PASSAGE SHOWN:
Kaiser Kuo [00:12:04] Sure. I think we need to go back a little bit further than that, just a little bit of context. You know, fires happen and sometimes they have people really, really angry but this particular fire happened in sort of a context of really, really severe lockdowns in many Chinese cities. And of course, there is the allegation, and I think pretty strong evidence to suggest that is indeed the case, that the lockdowns themselves in this particular building, in this particular area, really contributed to the inability of firefighters to get the fire under control and to save people from dying. Ten people at least died in that conflagration. But three years ago, when it broke out, China cracked down on the virus really severely. And it was, you know, feeling a little triumphalist by April or May of last year. There were a lot of photos circulating and being circulated deliberately by Chinese propaganda authorities to show, hey, look, we’ve got this thing quashed now. Zero COVID has worked. We’re throwing gigantic pool parties now. No one has to wear masks indoors. We’ve got rock festivals. You know, the bars are open; they’re going to restaurants. But when Delta and Omicron, especially the Omicron variant, hit China, although the outbreaks are really, really small, even right now, the current very large outbreaks by U.S. or other, you know, Western countries standards are very, very small. But the potential for it is huge. So, they’ve cracked down. They’ve, you know, instituted very, very strict lockdowns in many, many cities.

What is China’s Zero-Covid policy?

Mark L. Goldberg [00:13:37] Can I ask, what do these lockdowns look like by those who are experiencing them?

Kaiser Kuo [00:13:44] So what happens typically in, you know, a typical Chinese city is there will be a positive case. Sometimes that’s external transmission. Somebody came back and somehow, after many days in quarantine, they didn’t have symptoms or they didn’t, you know, show positive. And then there’s a transmission or sometimes it’s a false positive. So, what happens is they will lock down either a building itself or sometimes an entire compound. Often, apartment buildings are part of big blocks of, you know, multiple buildings. And so, they’ll lock down that whole neighborhood or adjoining buildings or adjacent buildings or even buildings just, you know, a block away. And they will, you know, in some severe cases, put chains on doors or actually weld gates shuts or limit the number of egress or entry points to a compound or to a building. They try their level best, I suppose. I mean, we can take this on good faith that they ensure that people are delivered food and other necessities, but no one comes in and out of the buildings except with special permissions.

Why are there protests in China right now?

Mark L. Goldberg [00:14:52] So if this has been more or less the standard procedure for many, many months now, why is it that protests have suddenly erupted?

Kaiser Kuo [00:15:04] Well, two things. One, that you mentioned, the Urumqi fire is certainly one of them, but the other is the Foxconn demonstrations in Changzhou in Hunan, where there’s an enormous Foxconn plant that employs hundreds of thousands of people.

Saved data entries
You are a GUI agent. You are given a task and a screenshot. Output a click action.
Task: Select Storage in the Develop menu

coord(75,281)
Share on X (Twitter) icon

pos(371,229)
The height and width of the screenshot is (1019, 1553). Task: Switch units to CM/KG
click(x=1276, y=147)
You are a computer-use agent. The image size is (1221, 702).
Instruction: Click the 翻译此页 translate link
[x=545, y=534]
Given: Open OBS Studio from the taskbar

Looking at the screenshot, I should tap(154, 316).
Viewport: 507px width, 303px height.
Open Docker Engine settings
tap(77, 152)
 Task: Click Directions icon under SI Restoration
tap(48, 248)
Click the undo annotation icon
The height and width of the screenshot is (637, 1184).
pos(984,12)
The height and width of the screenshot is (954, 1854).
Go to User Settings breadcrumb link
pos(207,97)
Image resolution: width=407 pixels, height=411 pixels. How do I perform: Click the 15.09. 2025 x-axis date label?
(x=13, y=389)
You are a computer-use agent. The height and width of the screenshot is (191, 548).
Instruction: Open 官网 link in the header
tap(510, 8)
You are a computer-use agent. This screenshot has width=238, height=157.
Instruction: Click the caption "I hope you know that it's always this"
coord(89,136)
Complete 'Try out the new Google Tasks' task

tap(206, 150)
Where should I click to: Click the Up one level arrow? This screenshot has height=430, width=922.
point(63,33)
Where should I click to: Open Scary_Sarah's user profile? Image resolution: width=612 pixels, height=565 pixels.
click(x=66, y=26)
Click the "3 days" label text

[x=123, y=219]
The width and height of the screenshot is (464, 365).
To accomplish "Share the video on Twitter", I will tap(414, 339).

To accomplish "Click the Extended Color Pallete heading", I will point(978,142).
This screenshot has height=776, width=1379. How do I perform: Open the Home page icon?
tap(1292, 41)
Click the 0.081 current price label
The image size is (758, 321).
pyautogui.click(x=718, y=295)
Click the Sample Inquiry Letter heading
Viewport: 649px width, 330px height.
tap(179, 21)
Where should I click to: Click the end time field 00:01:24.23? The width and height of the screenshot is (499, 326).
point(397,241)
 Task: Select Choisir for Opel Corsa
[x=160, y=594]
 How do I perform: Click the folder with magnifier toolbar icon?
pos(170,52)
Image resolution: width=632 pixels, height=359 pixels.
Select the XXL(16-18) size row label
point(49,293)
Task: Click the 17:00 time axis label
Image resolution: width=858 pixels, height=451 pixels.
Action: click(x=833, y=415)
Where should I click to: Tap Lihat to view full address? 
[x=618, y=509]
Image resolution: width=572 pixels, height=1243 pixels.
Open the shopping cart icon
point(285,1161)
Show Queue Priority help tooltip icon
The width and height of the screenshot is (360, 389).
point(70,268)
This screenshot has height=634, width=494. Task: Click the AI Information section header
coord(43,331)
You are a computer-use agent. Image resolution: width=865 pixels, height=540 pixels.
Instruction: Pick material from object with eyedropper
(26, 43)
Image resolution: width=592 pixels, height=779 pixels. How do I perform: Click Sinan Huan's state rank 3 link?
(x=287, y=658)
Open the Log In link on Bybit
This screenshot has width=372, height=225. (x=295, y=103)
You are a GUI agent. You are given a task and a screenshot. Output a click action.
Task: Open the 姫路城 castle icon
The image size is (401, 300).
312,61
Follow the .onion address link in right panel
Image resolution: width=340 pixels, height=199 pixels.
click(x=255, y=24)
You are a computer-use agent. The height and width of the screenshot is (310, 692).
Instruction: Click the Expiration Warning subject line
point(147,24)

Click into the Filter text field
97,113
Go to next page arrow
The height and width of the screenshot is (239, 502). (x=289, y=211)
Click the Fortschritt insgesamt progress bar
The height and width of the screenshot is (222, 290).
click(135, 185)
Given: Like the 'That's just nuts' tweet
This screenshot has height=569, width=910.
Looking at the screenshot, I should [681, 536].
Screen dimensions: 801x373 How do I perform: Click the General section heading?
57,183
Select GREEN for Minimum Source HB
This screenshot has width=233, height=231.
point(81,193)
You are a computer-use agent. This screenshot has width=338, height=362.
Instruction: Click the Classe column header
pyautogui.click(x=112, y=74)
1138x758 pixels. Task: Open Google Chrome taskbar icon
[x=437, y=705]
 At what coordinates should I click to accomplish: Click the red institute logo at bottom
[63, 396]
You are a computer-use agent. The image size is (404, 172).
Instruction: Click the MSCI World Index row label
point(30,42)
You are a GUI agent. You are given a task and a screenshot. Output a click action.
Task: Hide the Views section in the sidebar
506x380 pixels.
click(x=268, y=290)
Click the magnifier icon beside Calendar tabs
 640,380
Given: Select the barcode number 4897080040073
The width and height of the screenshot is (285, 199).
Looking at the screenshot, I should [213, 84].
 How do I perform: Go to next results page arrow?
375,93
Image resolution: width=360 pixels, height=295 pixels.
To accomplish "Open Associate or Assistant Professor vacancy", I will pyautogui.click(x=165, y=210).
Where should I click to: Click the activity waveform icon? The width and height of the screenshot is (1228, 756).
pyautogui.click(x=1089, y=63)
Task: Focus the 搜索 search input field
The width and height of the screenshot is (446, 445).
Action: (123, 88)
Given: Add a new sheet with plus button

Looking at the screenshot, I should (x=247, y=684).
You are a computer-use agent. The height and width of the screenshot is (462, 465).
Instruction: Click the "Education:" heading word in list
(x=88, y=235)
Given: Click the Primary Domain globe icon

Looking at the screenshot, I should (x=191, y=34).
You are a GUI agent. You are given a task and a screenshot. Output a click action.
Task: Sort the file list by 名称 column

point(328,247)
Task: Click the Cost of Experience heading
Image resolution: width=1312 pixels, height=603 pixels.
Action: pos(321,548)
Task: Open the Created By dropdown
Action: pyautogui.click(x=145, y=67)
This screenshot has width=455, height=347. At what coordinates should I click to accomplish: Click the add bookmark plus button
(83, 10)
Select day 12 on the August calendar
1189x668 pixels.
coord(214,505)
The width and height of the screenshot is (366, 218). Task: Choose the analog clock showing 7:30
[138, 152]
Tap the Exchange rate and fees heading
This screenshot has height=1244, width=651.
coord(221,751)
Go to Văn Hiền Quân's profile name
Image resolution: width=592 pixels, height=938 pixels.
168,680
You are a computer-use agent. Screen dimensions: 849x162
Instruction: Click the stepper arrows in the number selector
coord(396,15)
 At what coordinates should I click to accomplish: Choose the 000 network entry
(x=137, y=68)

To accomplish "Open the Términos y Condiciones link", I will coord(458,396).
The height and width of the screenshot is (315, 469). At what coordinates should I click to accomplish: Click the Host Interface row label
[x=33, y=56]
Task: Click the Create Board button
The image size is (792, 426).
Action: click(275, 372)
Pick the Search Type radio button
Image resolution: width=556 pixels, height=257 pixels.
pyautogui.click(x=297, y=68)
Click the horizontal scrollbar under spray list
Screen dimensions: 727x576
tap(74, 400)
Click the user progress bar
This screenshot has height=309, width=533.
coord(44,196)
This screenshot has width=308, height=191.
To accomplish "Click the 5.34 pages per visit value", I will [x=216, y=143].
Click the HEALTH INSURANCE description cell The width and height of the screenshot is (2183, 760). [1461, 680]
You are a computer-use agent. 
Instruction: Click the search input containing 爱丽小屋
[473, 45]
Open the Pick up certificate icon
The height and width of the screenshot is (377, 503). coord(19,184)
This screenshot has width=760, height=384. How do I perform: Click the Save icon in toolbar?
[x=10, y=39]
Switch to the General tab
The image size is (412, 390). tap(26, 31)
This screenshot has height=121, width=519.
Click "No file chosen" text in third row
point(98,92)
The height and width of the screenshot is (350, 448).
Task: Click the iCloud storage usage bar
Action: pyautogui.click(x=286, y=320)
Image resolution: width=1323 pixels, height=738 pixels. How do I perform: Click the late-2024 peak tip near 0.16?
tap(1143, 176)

WHAT THE TASK REQUIRES:
Proceed with the interview transcript on China's COVID lockdowns and protests, picking up right after its last sentence.

OUTPUT OF THE EXERCISE:
Mark L. Goldberg [00:15:18] And this is a company known mostly for making iPhones.

Kaiser Kuo [00:15:23] I mean, they’re a contract electronics manufacturer, the biggest in the world. They’re actually a Taiwanese owned company, and they do, yeah, most famously, Apple products. They’re an extraordinarily sophisticated operation, obviously, and their Changzhou operation, Hunan is the central Chinese province in sort of north central China, a huge city, huge population, and population in that province the size of Germany. It’s only the size of the state of Missouri so it’s quite small. My ancestral province, in fact.

Mark L. Goldberg [00:15:52] Mine is Ukraine.

Kaiser Kuo [00:15:55] Yours, I’m sure, was Ukraine at one point, Lithuania, maybe Poland.

Mark L. Goldberg [00:15:59] Bessarabia, it was called.

Kaiser Kuo [00:16:01] Bessarabia. Yeah, you know, that’s kind of standard Ashkenazi history, right?

Mark L. Goldberg [00:16:05] Precisely.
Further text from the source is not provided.